A reunião também serviu para compartilhar um diagnóstico comparativo entre o futebol brasileiro e as principais ligas do mundo, como a Premier League, La Liga e Bundesliga. A CBF destacou que o Brasil enfrenta um “gap sistêmico”, ficando atrás dessas ligas em diversos aspectos.
Desafios do futebol brasileiro
O diagnóstico elaborado pela CBF aponta uma série de problemas que a entidade tem enfrentado, incluindo questões relacionadas à arbitragem, calendário e fair play financeiro. A pauta se divide em dez dimensões do produto do futebol brasileiro, comparando-as com as ligas inglesa, espanhola e alemã. Entre os pontos levantados estão: calendário, tempo de jogo, infraestrutura dos estádios, segurança, transmissão, comunicação, marketing, êxodo de talentos, governança e sustentabilidade financeira.

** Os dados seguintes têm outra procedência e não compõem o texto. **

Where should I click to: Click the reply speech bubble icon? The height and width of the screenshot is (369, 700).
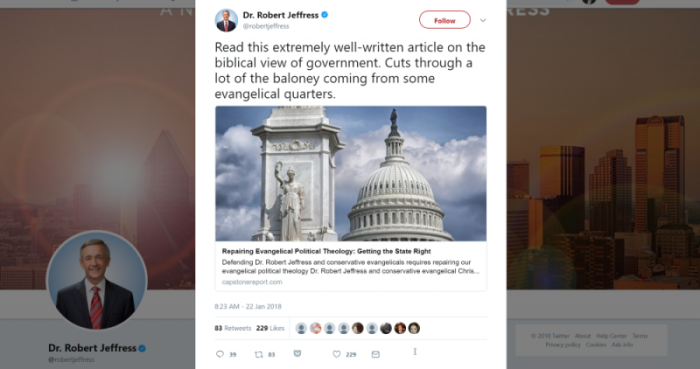(220, 354)

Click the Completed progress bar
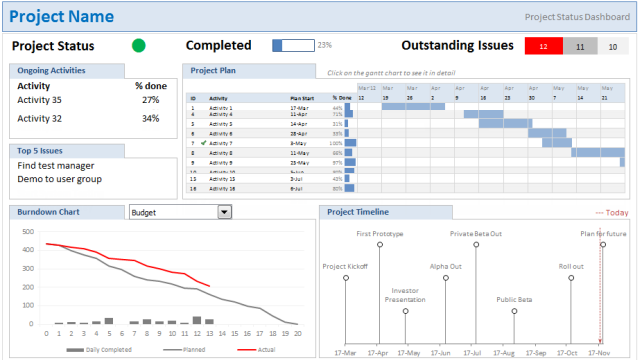(293, 45)
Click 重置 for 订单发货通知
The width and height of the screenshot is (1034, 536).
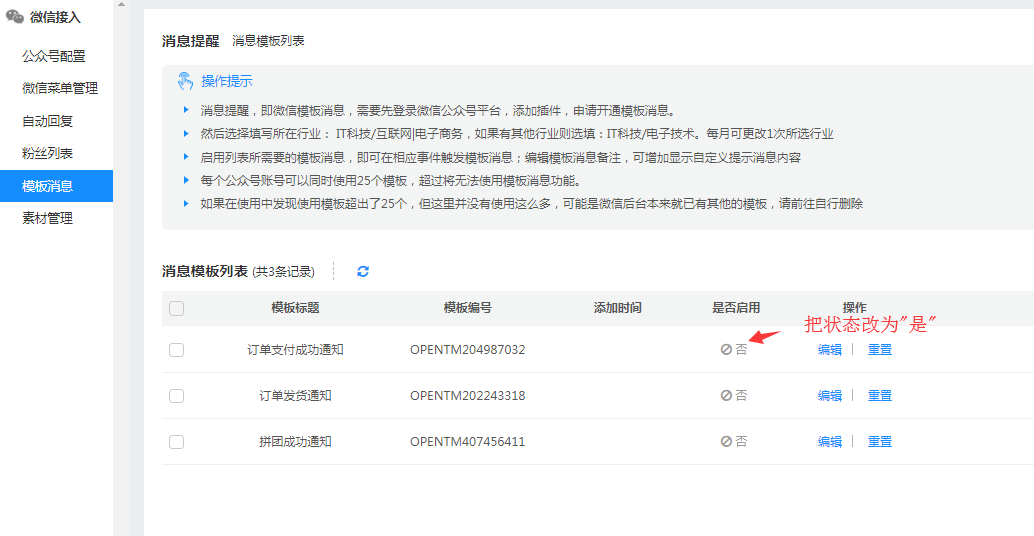tap(880, 396)
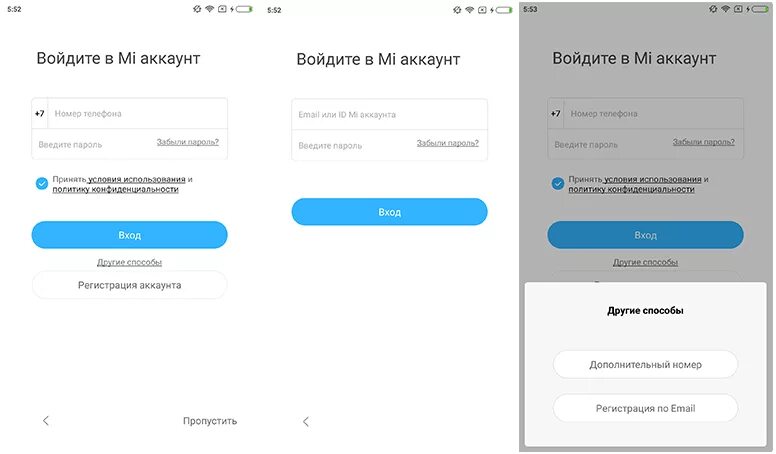Tap battery icon on the middle screen
The width and height of the screenshot is (776, 454).
pyautogui.click(x=504, y=10)
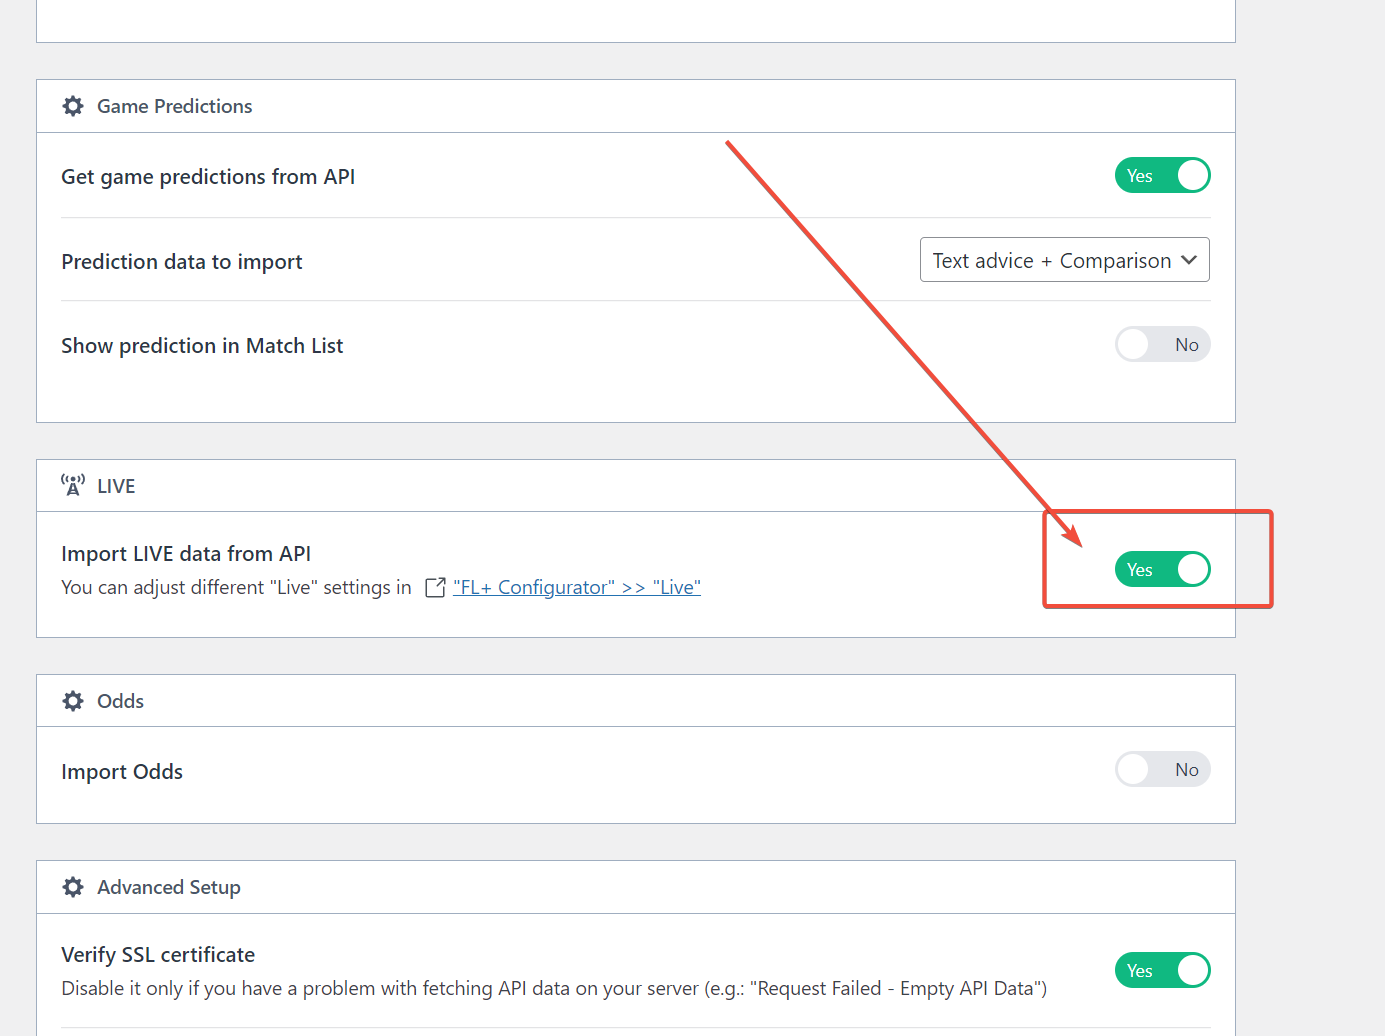The image size is (1385, 1036).
Task: Click the Game Predictions section header
Action: 174,106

Um dos dados mais alarmantes é o percentual de jogos disputados durante o dia. Enquanto 80% dos jogos do Brasil ocorrem à noite, apenas 25% na Premier League e 60% em La Liga são noturnos. Isso levanta preocupações sobre a presença de público nos estádios, especialmente considerando que uma pesquisa da Nexus, realizada em parceria com a CBF, revelou que 74% das pessoas reconhecem a insegurança como uma barreira para frequentar os jogos.
Olhar para o futuro com mudanças necessárias
Além dos aspectos que afetam diretamente o produto do futebol brasileiro, a CBF pretende transferir as discussões mais polêmicas para a nova liga de clubes. A questão do tipo de gramado, por exemplo, promete ser um tópico controverso. Atualmente, times como Atlético-MG, Athletico-PR, Botafogo, Chapecoense e Palmeiras utilizam gramados sintéticos na Série A, mas a maioria dos clubes é favorável a vetar esse tipo de campo.
Outro ponto que merece atenção é a discussão sobre o rebaixamento, com a possibilidade de reduzir o número de rebaixados de quatro para três nas futuras temporadas. Além disso, está em pauta a regulação do uso de jogadores estrangeiros por partida, que atualmente permite a presença de até nove atletas.
Com a proposta da liga única, surgem novas esperanças para o futebol brasileiro. A expectativa agora é que as mudanças necessárias sejam implementadas, trazendo um novo capítulo para o esporte no país, e que o futebol nacional possa finalmente traçar um caminho de crescimento e valorização.